Udoibok's cross of Honer was the most substantive work of the day and produced real value: extracting admissions that MDE approved 5,000-meal-per-day applications after human review, that CLiCS automatically approved claims without human oversight, that MDE had no obligation to do site inspections, that MDE was forced by a court to lift the stop-pay, and that MDE itself used COVID waivers to bypass its own system edit-checks. However, Udoibok left significant opportunities unexploited: (1) He failed to build a coherent narrative from these concessions, leaving their cumulative impact diffuse; (2) He did not effectively use the COVID waiver complexity to establish that even MDE was confused about the rules; (3) He attempted to introduce two key defense exhibits (D1-764 and D1-606) without adequate advance evidentiary planning, having both excluded; (4) His injection of racial bias as a theme in cross-examination backfired disastrously, triggering Honer's emotionally powerful redirect about her own Native American heritage and experience with racism; (5) His cross of Stayberg was brief but did produce the useful concession that no one can identify who forged the signatures.
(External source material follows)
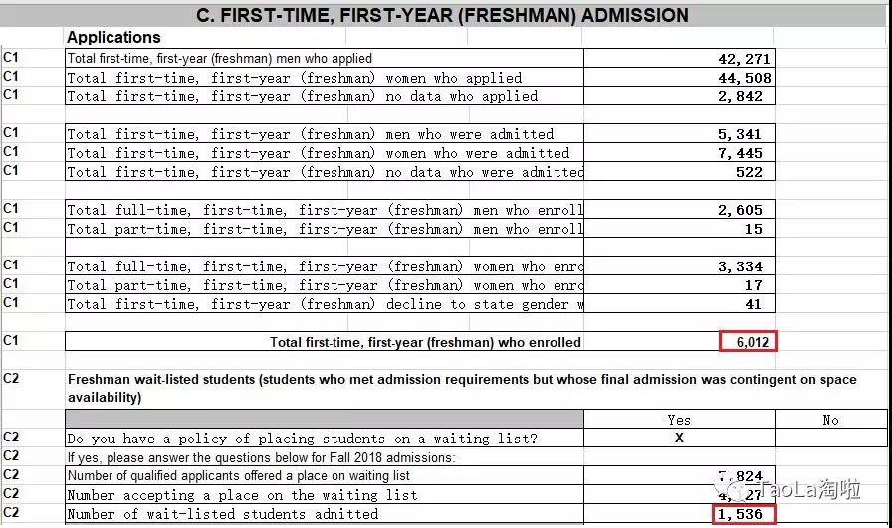Select the wait-listed students admitted value 1,536
Viewport: 892px width, 528px height.
(745, 515)
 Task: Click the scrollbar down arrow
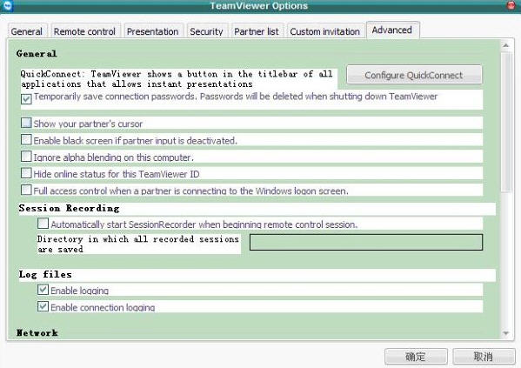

On Ali, the cross was hampered by the language barrier but surfaced the critical absence of direct communications between Ali and Bock—however, Udoibok failed to press this with specific phone-record questions or to effectively develop the Eidleh-as-sole-link theme. Colich's cross of both Honer and Ali was brief and largely non-damaging, with Colich's Honer cross actually helping the defense by developing the COVID complexity theme. Colich's Erdman cross was efficient (two questions, one useful concession). Overall, the prior defense team did reasonable work on cross-examination but left the jury without a coherent alternative narrative, and the racial bias gambit was a costly mistake.